____ Provided material
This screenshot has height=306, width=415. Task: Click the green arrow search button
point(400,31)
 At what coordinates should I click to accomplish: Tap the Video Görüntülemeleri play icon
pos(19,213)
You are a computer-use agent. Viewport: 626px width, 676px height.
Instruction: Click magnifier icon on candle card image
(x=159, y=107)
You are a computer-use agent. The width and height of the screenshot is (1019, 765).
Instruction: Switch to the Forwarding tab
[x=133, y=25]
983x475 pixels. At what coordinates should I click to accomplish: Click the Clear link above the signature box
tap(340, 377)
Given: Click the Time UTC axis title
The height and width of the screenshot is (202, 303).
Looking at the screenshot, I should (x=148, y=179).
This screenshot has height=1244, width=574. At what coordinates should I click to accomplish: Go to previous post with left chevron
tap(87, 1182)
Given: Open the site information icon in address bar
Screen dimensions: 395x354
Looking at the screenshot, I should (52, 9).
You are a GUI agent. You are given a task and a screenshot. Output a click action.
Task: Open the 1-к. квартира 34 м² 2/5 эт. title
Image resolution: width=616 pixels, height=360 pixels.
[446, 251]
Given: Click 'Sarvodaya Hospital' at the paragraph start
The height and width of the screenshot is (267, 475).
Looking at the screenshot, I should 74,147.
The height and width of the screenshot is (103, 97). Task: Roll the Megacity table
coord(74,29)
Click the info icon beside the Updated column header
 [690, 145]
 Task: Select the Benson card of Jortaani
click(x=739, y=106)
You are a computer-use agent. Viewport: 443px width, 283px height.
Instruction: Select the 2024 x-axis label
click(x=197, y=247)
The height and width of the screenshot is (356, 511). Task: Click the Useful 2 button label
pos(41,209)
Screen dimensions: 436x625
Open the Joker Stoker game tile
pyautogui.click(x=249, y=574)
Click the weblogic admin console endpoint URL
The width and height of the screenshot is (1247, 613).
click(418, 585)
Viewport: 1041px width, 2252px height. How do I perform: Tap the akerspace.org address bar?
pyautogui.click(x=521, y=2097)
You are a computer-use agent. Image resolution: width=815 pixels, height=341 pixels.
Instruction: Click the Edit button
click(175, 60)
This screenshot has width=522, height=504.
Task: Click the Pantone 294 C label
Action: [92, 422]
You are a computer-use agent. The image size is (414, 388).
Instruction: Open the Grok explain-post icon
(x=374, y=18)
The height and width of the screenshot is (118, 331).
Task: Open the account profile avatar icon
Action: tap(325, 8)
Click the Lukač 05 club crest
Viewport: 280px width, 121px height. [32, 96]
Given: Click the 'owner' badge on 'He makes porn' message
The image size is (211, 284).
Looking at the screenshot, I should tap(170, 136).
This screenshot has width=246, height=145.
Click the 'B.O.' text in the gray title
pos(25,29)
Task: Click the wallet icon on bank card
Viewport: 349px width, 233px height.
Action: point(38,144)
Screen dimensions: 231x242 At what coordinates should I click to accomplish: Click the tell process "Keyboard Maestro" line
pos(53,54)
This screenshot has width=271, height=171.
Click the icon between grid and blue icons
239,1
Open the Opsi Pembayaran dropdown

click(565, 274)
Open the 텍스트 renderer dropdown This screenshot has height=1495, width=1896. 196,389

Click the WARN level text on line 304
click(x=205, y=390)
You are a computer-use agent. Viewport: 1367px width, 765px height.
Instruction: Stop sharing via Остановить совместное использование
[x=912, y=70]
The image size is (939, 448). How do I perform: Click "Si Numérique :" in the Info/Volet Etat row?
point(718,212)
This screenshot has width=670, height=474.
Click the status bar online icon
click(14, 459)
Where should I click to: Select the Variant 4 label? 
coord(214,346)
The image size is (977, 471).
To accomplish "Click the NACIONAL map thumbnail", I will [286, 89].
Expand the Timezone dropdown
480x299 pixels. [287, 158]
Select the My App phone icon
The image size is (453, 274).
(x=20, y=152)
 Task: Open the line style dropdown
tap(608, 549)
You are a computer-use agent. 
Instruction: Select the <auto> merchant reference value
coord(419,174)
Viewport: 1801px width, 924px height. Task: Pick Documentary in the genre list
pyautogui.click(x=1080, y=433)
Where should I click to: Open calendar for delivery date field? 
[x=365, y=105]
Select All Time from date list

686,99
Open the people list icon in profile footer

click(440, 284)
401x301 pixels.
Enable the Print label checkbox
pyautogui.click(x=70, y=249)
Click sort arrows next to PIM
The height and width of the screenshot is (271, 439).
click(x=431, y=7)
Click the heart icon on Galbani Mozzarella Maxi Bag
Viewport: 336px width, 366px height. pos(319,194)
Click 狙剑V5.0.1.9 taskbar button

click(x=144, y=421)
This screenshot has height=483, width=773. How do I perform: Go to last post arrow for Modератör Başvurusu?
________
• _Problem requirements_:
Copy the rows from the line with "This screenshot has height=1244, width=574." up to and including the line with "Looking at the screenshot, I should (52, 9).", unchanged.

• _Answer below_:
This screenshot has height=1244, width=574. At what coordinates should I click to accomplish: Go to previous post with left chevron
tap(87, 1182)
Given: Open the site information icon in address bar
Screen dimensions: 395x354
Looking at the screenshot, I should (52, 9).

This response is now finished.